#### [Work task]
Narrow the data below down to the lines containing "This".

#### [Recorded information]
● ● ● ●

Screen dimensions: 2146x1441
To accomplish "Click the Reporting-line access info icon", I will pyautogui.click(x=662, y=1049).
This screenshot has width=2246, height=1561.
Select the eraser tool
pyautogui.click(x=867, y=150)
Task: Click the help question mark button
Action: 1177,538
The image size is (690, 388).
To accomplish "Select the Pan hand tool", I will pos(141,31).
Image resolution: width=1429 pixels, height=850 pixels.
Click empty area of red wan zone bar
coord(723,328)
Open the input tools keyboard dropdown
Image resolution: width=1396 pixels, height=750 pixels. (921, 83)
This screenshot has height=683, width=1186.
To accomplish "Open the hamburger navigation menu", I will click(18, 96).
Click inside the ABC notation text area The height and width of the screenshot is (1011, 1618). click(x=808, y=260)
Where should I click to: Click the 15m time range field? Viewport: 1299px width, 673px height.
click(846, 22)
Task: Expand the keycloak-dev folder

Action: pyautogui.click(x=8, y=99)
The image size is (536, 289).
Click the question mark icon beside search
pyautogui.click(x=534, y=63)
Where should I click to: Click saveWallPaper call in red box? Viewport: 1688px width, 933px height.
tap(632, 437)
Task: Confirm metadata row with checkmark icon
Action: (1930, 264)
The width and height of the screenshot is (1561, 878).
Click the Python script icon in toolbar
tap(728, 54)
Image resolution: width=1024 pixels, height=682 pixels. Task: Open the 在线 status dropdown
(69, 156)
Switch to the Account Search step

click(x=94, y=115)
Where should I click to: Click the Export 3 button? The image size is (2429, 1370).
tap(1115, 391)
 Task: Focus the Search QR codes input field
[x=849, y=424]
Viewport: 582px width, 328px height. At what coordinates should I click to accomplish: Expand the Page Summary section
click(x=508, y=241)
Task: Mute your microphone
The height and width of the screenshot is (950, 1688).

● ● ● ●

#### [Answer for the task]
This screenshot has width=2246, height=1561.
This screenshot has height=683, width=1186.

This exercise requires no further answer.